When it comes to cloud-based disaster recovery, one of the most important things to remember is that there is no...
such thing as 100% reliability. Cloud service providers spend huge amounts of money to implement redundancy on every level of their infrastructure, yet we still hear about cloud outages. The best cloud-based option is a multi-cloud disaster recovery strategy.
Major public clouds tend to be just as reliable -- perhaps more so -- as any on-premises infrastructure, but using multiple clouds is one way to ensure a higher level of protection.
This option can be a little bit tougher to implement, because each cloud provider has different standards for its virtual machines. Even so, a multi-cloud disaster recovery strategy provides another layer of security.

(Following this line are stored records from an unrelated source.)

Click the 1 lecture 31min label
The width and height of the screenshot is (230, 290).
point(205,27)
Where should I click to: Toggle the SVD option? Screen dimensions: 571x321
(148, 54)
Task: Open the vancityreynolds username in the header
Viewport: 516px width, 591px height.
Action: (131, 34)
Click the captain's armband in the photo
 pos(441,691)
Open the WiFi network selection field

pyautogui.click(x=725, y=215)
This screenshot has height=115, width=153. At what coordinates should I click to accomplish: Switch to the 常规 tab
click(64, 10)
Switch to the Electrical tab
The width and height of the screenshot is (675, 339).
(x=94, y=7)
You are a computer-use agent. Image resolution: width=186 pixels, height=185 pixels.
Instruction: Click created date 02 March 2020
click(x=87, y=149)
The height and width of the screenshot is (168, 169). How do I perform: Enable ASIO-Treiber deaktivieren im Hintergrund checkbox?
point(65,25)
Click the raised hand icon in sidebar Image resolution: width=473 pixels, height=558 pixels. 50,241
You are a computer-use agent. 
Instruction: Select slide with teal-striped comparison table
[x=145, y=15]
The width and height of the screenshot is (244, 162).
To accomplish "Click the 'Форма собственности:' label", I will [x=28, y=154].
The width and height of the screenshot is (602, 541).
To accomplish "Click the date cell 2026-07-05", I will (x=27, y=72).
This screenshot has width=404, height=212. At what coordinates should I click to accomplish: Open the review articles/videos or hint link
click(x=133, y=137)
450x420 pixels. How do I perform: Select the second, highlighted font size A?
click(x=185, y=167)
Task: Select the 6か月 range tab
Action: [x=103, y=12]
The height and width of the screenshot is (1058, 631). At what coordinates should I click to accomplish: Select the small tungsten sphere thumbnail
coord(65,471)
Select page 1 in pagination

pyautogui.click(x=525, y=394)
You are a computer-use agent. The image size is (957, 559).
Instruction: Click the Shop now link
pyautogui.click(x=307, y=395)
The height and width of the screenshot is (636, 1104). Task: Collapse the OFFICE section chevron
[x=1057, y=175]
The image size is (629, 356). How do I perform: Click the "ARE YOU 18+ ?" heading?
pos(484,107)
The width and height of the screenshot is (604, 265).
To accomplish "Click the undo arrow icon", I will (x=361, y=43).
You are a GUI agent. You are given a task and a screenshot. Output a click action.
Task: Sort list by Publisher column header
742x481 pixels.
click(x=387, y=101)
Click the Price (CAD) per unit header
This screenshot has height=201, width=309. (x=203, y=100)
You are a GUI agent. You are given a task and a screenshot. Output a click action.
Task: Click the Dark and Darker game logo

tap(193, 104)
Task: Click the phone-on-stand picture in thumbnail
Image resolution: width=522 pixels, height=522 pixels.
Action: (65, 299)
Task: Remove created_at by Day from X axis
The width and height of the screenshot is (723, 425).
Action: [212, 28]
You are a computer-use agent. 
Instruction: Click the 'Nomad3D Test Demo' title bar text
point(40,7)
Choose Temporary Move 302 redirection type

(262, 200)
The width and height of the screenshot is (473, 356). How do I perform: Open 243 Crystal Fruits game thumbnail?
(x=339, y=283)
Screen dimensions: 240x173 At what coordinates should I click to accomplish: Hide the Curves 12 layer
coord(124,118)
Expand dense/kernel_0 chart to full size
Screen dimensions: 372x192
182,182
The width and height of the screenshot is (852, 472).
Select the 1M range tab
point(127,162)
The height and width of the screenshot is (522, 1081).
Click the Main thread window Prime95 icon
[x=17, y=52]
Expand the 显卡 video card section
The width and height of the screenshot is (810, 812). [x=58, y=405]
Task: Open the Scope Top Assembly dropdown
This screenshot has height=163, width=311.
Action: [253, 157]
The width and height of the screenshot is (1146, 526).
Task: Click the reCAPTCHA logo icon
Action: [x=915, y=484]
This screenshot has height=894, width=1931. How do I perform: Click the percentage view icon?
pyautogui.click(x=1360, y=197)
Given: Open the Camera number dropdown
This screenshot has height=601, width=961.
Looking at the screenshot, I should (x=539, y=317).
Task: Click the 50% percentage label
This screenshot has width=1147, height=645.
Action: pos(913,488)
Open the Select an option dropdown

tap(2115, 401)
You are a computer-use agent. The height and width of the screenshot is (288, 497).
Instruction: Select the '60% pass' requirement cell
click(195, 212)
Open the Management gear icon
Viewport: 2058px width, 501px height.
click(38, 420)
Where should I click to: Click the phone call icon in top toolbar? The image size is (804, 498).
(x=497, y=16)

A major problem with disaster recovery planning is that you never know exactly what a disaster might entail or how widespread the effects of the disaster might be. Under "normal" conditions, the chances of a cloud provider experiencing a major outage at the same time that your organization is dealing with a disaster are near zero. However, a large-scale disaster could conceivably impact both your organization and the cloud that you use for disaster recovery. A major storm for example, can span many hundreds of miles, and if a cloud provider's data center is in close enough proximity to your own, then you might both be impacted by the same storm.
If you opt to use a single cloud, don't keep all of your resources in the same region. It's fine to replicate mission-critical resources to the cloud region that is geographically closest to you, but, ideally, you should be using multi-cloud disaster recovery to replicate your resources to a second cloud region further away.
Why bother with multiple clouds if you can already replicate to multiple regions with just one? With one cloud, the data centers are all part of that same cloud. If the cloud provider were to experience some sort of global failure, then all of its regions could conceivably be impacted. On the other hand, there is almost no chance that two different cloud providers will both experience a catastrophic global outage at the same time.
If you opt to use a multi-cloud disaster recovery strategy as part of your cloud-based DR plan, then you should try to avoid overlapping regions. If, for example, you use one provider's east coast United States region, then you should use a different region with your other cloud provider. That way, a regional disaster can't take down both of your clouds at the same time.